With Achtung Baby and their Zoo TV tour, U2 have found a way to be the biggest band in the world...

Details magazine, September 01, 1992

 

With Achtung Baby and their Zoo TV tour, U2 have found a way to be the biggest band in the world and still have fun. Sean O'Hagan joins the party in L.A., London, and Berlin



Bono plants a wet kiss on my cheek. "Welcome to Madness Central," he says. "The key is to play it strictly for laughs." Before I can respond, he's gone, a passing blur in black leather, Cuban heels and wraparound shades. Large men with crackling walkie-talkies shadow him to U2's limo waiting outside of the Sunset Marquis. A collective beseeching cry erupts from the faithful Los Angelenos congregating on the opposite sidewalk, some of whom will keep vigil on this very spot for the next three days. Welcome to Madness Central indeed.

Despite their reputation or, perhaps, because of it, U2 have been trying to play it for laughs since the release of their seventh LP, Achtung Baby, almost a year ago. Bono in particular has enjoyed taking the low-brow road. Way back in March I met the group in a Russian restaurant in West London. The interview hadn't even begun, drinks had only just been ordered, a waitress had been hovering with a wine list, and suddenly we all noticed something very peculiar: Bono is taking all his clothes off. The white shirt went first, then his black suede boots, his socks, trousers, and briefs (black with white trim, possibly Calvin Klein, probably Marks & Spencer). "That's better," he sighed blissfully. "Now ask me a serious question -- if you dare."

Excuse me, but why have you taken your clothes off, Bono?

"For the same reason," interjected the Edge, U2's guitarist, answering on Bono's behalf, "that he's the lead singer. Because he's a rampant sex god with a huge ego."

"And a small willy," added bassist Adam Clayton, who was photographed nude for the cover of Achtung Baby (which was amended with an appropriately placed x for the album's American release).

Bono said nothing. No explanation was offered beyond a manic, mischievous grin which for the duration of the dinner and interview, was the only thing Bono wore.

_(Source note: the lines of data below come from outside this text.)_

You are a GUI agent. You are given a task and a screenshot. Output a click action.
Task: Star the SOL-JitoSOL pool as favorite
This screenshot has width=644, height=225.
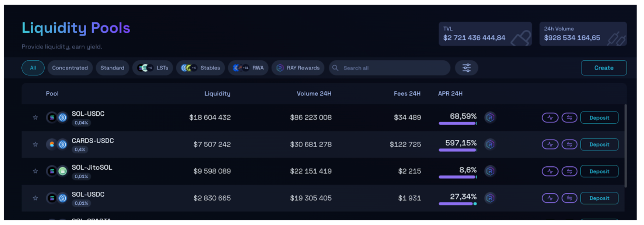click(35, 171)
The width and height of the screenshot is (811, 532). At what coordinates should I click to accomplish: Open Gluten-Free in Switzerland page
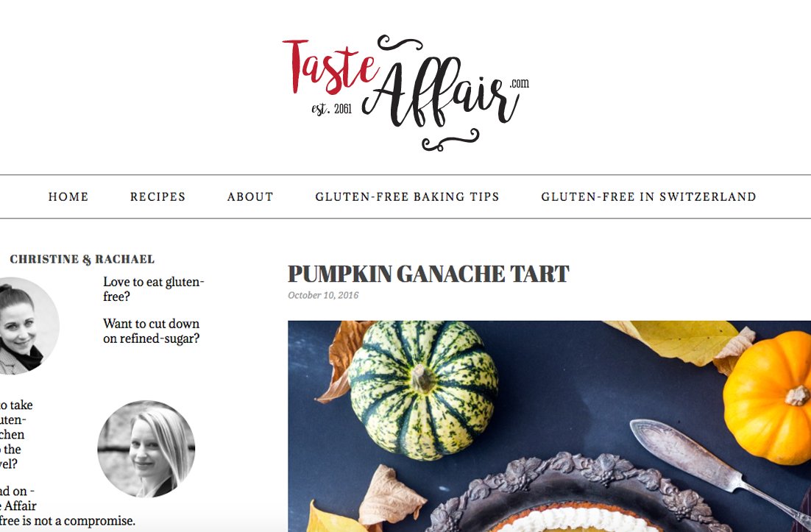[648, 197]
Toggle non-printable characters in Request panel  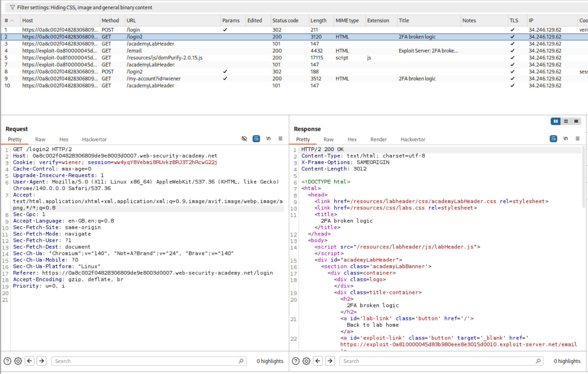268,139
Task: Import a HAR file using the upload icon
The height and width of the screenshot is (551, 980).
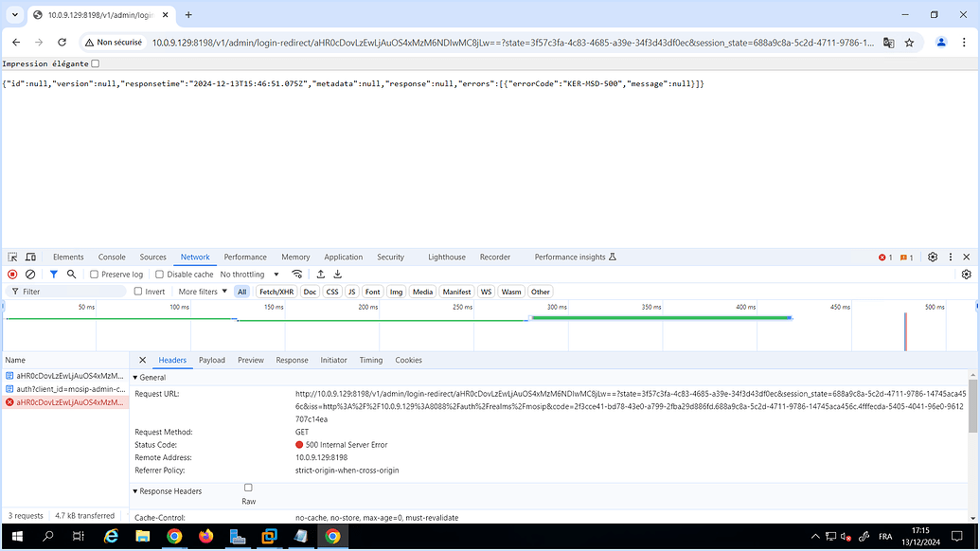Action: (320, 274)

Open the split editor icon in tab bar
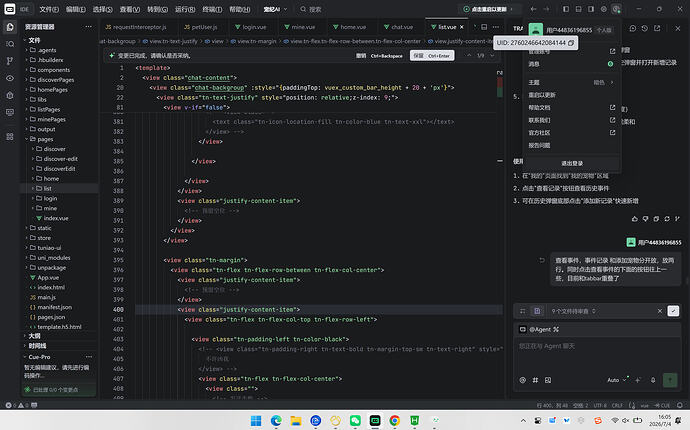point(484,27)
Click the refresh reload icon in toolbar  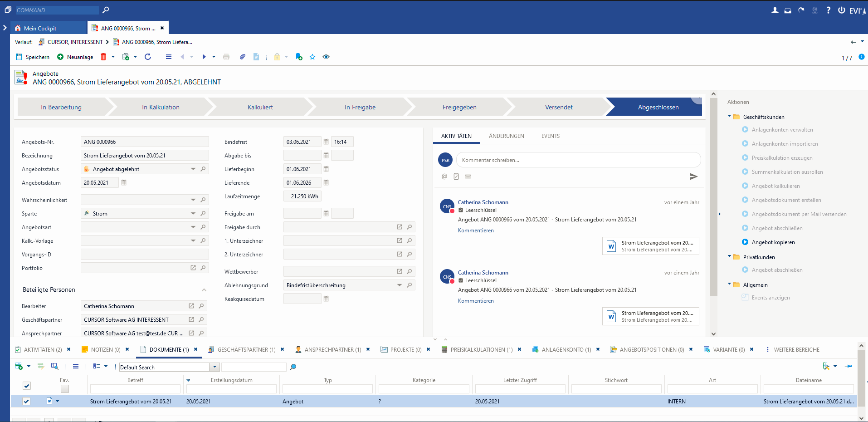point(148,57)
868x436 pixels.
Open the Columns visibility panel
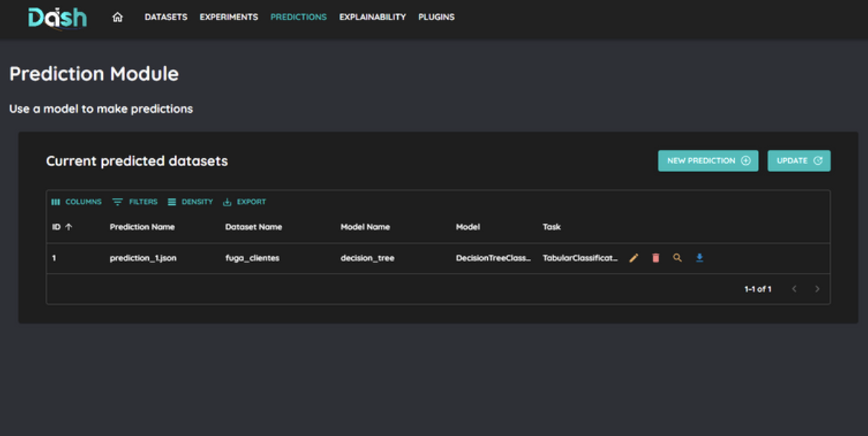[x=76, y=202]
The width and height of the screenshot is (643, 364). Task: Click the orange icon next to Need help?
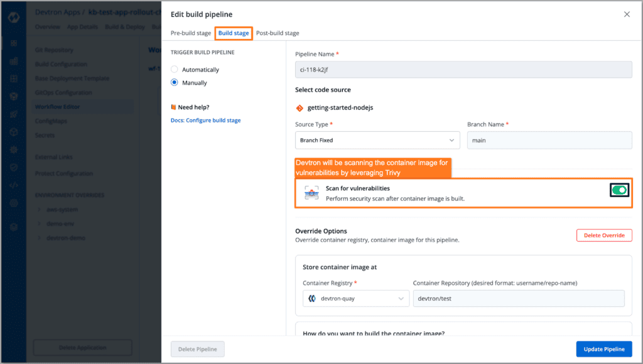pos(173,106)
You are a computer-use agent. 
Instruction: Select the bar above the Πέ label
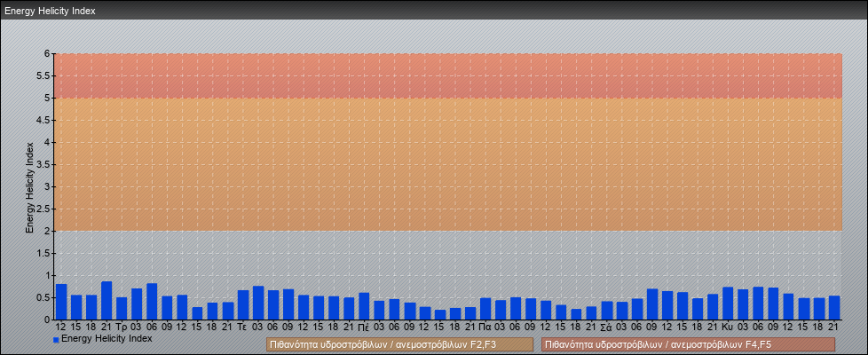pos(364,306)
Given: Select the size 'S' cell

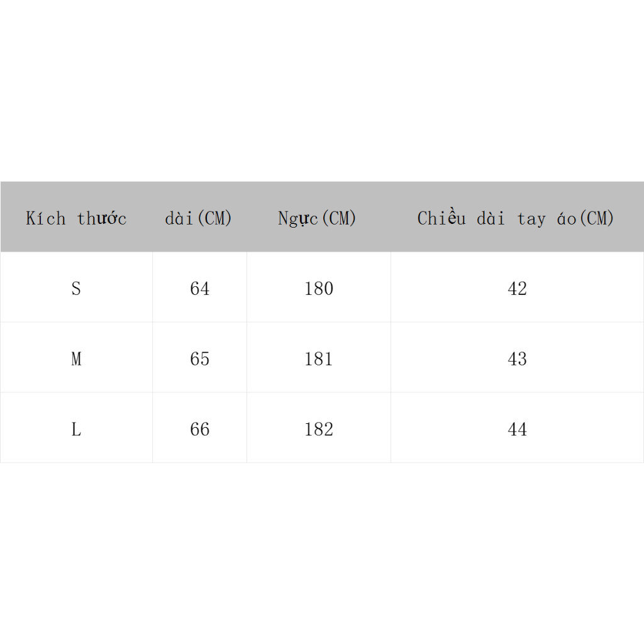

"I did it," he confessed later, "to try and snip in the bud any possibility of another serious, in-depth U2 inquisition." It worked. The ensuing interview, oiled by copious amounts of ice-cold Russian vodka, was a raucous, but only fleetingly revealing, interlude.

That interview was a neat counterpoint to an altogether more intense one-on-one encounter I'd conducted with Bono in a Berlin hotel suite the previous week. Then, looking drained but happy, he'd confessed that Achtung Baby had endured a painful birth, having been recorded in an atmosphere marked by "an above-average degree of creative conflict."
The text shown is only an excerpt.